Advanced Modelling in Finance should be viewed as a complement (or dare we say, an antidote) to traditional textbooks in the area. It contains relatively few derivations, allowing us to cover a broader range of models and methods, with particular emphasis on more recent advances.
The major theoretical developments in finance such as portfolio theory in the 1950s, the capital asset pricing model in the 1960s and the Black-Scholes formula in the 1970s brought with them analytic solutions that are now straightforward to calculate. The subsequent decades have seen a growing body of developments in numerical methods. With an intelligent choice of parameters, binomial trees have assumed a central role in the more numerically-intensive calculations now required to value equity and bond options. The centre of gravity in finance now concerns the search for more efficient ways of performing such calculations rather than the theories from yesteryear.

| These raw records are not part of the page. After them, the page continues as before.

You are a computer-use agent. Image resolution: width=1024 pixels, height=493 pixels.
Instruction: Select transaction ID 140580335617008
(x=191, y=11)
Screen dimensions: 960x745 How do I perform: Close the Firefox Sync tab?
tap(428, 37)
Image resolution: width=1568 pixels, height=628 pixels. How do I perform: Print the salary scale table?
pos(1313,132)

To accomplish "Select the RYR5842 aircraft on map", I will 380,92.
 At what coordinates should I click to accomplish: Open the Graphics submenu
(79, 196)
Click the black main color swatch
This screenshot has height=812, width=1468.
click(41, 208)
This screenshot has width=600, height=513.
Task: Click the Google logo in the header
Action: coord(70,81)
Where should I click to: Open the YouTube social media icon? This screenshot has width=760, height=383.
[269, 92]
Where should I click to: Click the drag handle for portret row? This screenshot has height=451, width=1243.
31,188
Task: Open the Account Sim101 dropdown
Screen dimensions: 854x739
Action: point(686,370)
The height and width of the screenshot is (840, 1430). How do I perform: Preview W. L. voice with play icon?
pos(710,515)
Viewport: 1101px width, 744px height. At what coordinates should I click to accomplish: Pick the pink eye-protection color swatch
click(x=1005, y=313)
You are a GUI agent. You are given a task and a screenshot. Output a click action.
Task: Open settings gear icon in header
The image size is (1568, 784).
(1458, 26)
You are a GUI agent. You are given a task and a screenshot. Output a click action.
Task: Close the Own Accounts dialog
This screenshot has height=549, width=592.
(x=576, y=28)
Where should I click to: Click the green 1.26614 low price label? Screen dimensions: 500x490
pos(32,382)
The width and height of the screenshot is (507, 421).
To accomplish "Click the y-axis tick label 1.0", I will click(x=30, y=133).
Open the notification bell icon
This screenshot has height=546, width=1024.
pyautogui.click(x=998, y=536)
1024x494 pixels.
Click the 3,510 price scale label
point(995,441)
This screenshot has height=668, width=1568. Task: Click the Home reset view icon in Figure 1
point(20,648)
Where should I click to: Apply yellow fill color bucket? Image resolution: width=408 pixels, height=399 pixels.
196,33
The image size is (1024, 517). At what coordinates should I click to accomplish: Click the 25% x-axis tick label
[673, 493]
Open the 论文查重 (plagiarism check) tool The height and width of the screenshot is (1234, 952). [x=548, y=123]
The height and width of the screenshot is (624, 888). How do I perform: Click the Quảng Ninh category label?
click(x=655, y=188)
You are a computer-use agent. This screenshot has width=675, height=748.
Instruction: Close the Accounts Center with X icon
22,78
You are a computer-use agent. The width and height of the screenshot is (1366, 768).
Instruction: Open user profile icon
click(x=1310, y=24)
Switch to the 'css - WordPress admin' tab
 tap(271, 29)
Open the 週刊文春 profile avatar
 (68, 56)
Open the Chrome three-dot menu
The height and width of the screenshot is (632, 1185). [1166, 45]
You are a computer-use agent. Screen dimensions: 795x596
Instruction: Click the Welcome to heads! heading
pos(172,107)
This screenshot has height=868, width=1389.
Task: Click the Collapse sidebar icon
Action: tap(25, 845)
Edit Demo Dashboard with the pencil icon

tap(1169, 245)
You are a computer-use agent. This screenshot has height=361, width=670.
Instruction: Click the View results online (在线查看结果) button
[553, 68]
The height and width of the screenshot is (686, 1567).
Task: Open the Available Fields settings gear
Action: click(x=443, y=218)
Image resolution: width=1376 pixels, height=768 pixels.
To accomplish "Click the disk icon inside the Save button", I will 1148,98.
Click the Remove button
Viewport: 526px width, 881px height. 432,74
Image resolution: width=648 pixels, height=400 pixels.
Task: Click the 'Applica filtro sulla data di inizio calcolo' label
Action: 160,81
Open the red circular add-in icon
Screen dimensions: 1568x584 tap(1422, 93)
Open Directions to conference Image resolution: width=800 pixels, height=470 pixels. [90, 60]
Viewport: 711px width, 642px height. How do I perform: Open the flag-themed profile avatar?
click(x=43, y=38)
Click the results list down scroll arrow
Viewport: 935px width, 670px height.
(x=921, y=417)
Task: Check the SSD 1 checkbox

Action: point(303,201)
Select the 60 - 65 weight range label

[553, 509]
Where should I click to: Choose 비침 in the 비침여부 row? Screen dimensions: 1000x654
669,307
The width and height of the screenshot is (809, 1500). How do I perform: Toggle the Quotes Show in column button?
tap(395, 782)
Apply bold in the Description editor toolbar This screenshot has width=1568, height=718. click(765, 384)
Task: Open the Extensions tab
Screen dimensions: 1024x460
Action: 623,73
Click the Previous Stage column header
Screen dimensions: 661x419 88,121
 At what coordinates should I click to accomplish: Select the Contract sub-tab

The breadth of the coverage across finance and the sophistication needed for some of the more advanced models are testament to the ability of Excel, the built-in functions contained in Excel and the real programming environment that VBA provides. This allows us to highlight the commonality of assumptions (lognormality), mathematical problems (expectation) and numerical methods (binomial trees) throughout finance as a whole. Without exception, we have tried to ensure a consistent and simple notation throughout the book to reinforce this commonality and to improve clarity of exposition.
Our objective in writing a book that covers the broad range of subjects in finance has proved to be both a challenge and an opportunity. The opportunity has provided us with the chance to overview finance as a whole and, in so doing, to make important connections and bring out commonalities in asset price assumptions, mathematical problems, numerical methods and Excel solutions. In the following sections we summarise a few of these unifying insights that apply to equities, options and bonds with regard to finance, mathematical topics, numerical methods and Excel features. This is followed by a more detailed summary of the main topics covered in each chapter of the book.
1.1 FINANCE INSIGHTS
The genesis of modern finance as a subject separate from economics started with Markowitz's development of portfolio theory in 1952. Markowitz used utility theory to model the preferences of individual investors and to develop a mean-variance approach
Advanced Modelling in Finance
to examining the trade-off between return (as measured by an asset's mean return) and risk (measured by an asset's variance of return). This subsequently led to the development by Sharpe, Lintner and Treynor of the capital asset pricing model (CAPM), an equilibrium model describing expected returns on equities. The CAPM introduced beta as a measure of non-diversifiable risk, arguing that the creation of portfolios served to minimise the specific risk element of total risk (variance).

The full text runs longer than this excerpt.